### Requirement:
Each record below has to be printed verbatim.

### Information:
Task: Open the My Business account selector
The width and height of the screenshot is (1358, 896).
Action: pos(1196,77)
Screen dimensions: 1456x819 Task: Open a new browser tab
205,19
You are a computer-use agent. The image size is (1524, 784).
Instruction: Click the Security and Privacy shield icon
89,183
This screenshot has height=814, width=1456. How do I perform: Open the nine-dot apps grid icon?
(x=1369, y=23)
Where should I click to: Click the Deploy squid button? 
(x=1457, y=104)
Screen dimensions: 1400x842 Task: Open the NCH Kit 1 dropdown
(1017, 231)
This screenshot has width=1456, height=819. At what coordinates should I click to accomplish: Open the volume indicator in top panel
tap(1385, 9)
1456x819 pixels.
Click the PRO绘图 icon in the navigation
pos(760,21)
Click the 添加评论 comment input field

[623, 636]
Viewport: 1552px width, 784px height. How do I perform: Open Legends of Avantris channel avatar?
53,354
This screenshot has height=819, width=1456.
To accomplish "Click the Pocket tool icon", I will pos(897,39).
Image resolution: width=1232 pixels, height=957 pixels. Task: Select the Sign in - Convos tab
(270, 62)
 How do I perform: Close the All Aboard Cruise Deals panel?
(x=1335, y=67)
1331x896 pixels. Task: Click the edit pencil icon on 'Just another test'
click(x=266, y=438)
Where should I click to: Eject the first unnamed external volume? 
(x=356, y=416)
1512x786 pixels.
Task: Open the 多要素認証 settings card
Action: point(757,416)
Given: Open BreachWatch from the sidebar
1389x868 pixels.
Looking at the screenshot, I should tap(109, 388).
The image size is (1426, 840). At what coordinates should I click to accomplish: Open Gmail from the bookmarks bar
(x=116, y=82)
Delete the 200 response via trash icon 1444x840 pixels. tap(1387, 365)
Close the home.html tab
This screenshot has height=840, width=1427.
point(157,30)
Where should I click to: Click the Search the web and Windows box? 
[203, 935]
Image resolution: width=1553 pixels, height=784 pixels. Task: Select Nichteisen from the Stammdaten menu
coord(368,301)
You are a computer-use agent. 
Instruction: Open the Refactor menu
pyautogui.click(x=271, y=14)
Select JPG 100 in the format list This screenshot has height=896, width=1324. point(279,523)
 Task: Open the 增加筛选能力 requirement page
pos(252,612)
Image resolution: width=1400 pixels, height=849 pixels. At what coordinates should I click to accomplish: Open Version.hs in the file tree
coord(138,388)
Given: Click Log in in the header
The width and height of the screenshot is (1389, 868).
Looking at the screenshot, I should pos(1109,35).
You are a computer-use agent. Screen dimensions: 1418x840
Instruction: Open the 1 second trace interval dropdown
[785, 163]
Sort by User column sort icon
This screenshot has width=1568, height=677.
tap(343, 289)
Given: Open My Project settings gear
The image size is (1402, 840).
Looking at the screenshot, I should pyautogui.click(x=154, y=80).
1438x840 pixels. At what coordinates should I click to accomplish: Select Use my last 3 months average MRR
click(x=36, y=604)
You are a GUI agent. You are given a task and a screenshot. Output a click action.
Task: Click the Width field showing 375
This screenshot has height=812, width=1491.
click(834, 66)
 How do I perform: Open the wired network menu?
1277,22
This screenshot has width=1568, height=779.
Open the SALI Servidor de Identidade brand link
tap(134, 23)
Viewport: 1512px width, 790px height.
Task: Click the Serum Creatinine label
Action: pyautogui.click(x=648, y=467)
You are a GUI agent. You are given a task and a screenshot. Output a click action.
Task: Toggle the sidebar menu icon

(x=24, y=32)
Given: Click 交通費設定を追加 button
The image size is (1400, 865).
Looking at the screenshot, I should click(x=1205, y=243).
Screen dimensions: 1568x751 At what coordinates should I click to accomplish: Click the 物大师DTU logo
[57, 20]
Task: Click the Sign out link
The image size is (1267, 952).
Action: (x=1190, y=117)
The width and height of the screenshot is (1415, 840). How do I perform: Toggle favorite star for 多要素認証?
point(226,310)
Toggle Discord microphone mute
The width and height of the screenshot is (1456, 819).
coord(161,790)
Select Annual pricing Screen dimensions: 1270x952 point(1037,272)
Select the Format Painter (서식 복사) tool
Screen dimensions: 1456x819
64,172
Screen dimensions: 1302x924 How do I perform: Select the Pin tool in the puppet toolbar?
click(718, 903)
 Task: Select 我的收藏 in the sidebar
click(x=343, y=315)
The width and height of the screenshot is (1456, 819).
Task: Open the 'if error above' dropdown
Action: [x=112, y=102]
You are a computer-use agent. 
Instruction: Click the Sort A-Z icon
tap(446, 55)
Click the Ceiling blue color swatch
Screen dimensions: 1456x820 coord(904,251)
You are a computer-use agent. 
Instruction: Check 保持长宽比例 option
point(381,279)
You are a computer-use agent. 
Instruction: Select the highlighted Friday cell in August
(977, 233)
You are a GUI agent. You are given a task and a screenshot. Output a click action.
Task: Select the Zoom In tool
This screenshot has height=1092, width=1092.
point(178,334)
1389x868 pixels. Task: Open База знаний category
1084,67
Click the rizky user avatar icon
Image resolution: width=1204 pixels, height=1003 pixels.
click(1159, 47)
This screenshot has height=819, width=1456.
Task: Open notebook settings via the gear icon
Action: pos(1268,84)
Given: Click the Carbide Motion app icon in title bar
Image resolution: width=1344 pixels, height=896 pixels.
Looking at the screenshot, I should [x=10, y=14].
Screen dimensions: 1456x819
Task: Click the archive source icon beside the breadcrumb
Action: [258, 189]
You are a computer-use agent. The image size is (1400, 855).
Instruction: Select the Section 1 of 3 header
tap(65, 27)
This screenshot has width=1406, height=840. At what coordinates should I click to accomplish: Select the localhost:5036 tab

### Finished task:
Task: Open the My Business account selector
The width and height of the screenshot is (1358, 896).
Action: pos(1196,77)
Screen dimensions: 1456x819 Task: Open a new browser tab
205,19
You are a computer-use agent. The image size is (1524, 784).
Instruction: Click the Security and Privacy shield icon
89,183
This screenshot has height=814, width=1456. How do I perform: Open the nine-dot apps grid icon?
(x=1369, y=23)
Where should I click to: Click the Deploy squid button? 
(x=1457, y=104)
Screen dimensions: 1400x842 Task: Open the NCH Kit 1 dropdown
(1017, 231)
This screenshot has width=1456, height=819. At what coordinates should I click to accomplish: Open the volume indicator in top panel
tap(1385, 9)
1456x819 pixels.
Click the PRO绘图 icon in the navigation
pos(760,21)
Click the 添加评论 comment input field

[623, 636]
Viewport: 1552px width, 784px height. How do I perform: Open Legends of Avantris channel avatar?
53,354
This screenshot has height=819, width=1456.
To accomplish "Click the Pocket tool icon", I will pos(897,39).
Image resolution: width=1232 pixels, height=957 pixels. Task: Select the Sign in - Convos tab
(270, 62)
 How do I perform: Close the All Aboard Cruise Deals panel?
(x=1335, y=67)
1331x896 pixels. Task: Click the edit pencil icon on 'Just another test'
click(x=266, y=438)
Where should I click to: Eject the first unnamed external volume? 
(x=356, y=416)
1512x786 pixels.
Task: Open the 多要素認証 settings card
Action: point(757,416)
Given: Open BreachWatch from the sidebar
1389x868 pixels.
Looking at the screenshot, I should tap(109, 388).
The image size is (1426, 840). At what coordinates should I click to accomplish: Open Gmail from the bookmarks bar
(x=116, y=82)
Delete the 200 response via trash icon 1444x840 pixels. tap(1387, 365)
Close the home.html tab
This screenshot has height=840, width=1427.
point(157,30)
Where should I click to: Click the Search the web and Windows box? 
[203, 935]
Image resolution: width=1553 pixels, height=784 pixels. Task: Select Nichteisen from the Stammdaten menu
coord(368,301)
You are a computer-use agent. 
Instruction: Open the Refactor menu
pyautogui.click(x=271, y=14)
Select JPG 100 in the format list This screenshot has height=896, width=1324. point(279,523)
 Task: Open the 增加筛选能力 requirement page
pos(252,612)
Image resolution: width=1400 pixels, height=849 pixels. At what coordinates should I click to accomplish: Open Version.hs in the file tree
coord(138,388)
Given: Click Log in in the header
The width and height of the screenshot is (1389, 868).
Looking at the screenshot, I should pos(1109,35).
You are a computer-use agent. Screen dimensions: 1418x840
Instruction: Open the 1 second trace interval dropdown
[785, 163]
Sort by User column sort icon
This screenshot has width=1568, height=677.
tap(343, 289)
Given: Open My Project settings gear
The image size is (1402, 840).
Looking at the screenshot, I should pyautogui.click(x=154, y=80).
1438x840 pixels. At what coordinates should I click to accomplish: Select Use my last 3 months average MRR
click(x=36, y=604)
You are a GUI agent. You are given a task and a screenshot. Output a click action.
Task: Click the Width field showing 375
This screenshot has height=812, width=1491.
click(834, 66)
 How do I perform: Open the wired network menu?
1277,22
This screenshot has width=1568, height=779.
Open the SALI Servidor de Identidade brand link
tap(134, 23)
Viewport: 1512px width, 790px height.
Task: Click the Serum Creatinine label
Action: pyautogui.click(x=648, y=467)
You are a GUI agent. You are given a task and a screenshot. Output a click action.
Task: Toggle the sidebar menu icon

(x=24, y=32)
Given: Click 交通費設定を追加 button
The image size is (1400, 865).
Looking at the screenshot, I should click(x=1205, y=243).
Screen dimensions: 1568x751 At what coordinates should I click to accomplish: Click the 物大师DTU logo
[57, 20]
Task: Click the Sign out link
The image size is (1267, 952).
Action: (x=1190, y=117)
The width and height of the screenshot is (1415, 840). How do I perform: Toggle favorite star for 多要素認証?
point(226,310)
Toggle Discord microphone mute
The width and height of the screenshot is (1456, 819).
coord(161,790)
Select Annual pricing Screen dimensions: 1270x952 point(1037,272)
Select the Format Painter (서식 복사) tool
Screen dimensions: 1456x819
64,172
Screen dimensions: 1302x924 How do I perform: Select the Pin tool in the puppet toolbar?
click(718, 903)
 Task: Select 我的收藏 in the sidebar
click(x=343, y=315)
The width and height of the screenshot is (1456, 819).
Task: Open the 'if error above' dropdown
Action: [x=112, y=102]
You are a computer-use agent. 
Instruction: Click the Sort A-Z icon
tap(446, 55)
Click the Ceiling blue color swatch
Screen dimensions: 1456x820 coord(904,251)
You are a computer-use agent. 
Instruction: Check 保持长宽比例 option
point(381,279)
You are a computer-use agent. 
Instruction: Select the highlighted Friday cell in August
(977, 233)
You are a GUI agent. You are given a task and a screenshot. Output a click action.
Task: Select the Zoom In tool
This screenshot has height=1092, width=1092.
point(178,334)
1389x868 pixels. Task: Open База знаний category
1084,67
Click the rizky user avatar icon
Image resolution: width=1204 pixels, height=1003 pixels.
click(1159, 47)
This screenshot has height=819, width=1456.
Task: Open notebook settings via the gear icon
Action: pos(1268,84)
Given: Click the Carbide Motion app icon in title bar
Image resolution: width=1344 pixels, height=896 pixels.
Looking at the screenshot, I should [x=10, y=14].
Screen dimensions: 1456x819
Task: Click the archive source icon beside the breadcrumb
Action: [258, 189]
You are a computer-use agent. The image size is (1400, 855).
Instruction: Select the Section 1 of 3 header
tap(65, 27)
This screenshot has width=1406, height=840. At what coordinates should I click to accomplish: Select the localhost:5036 tab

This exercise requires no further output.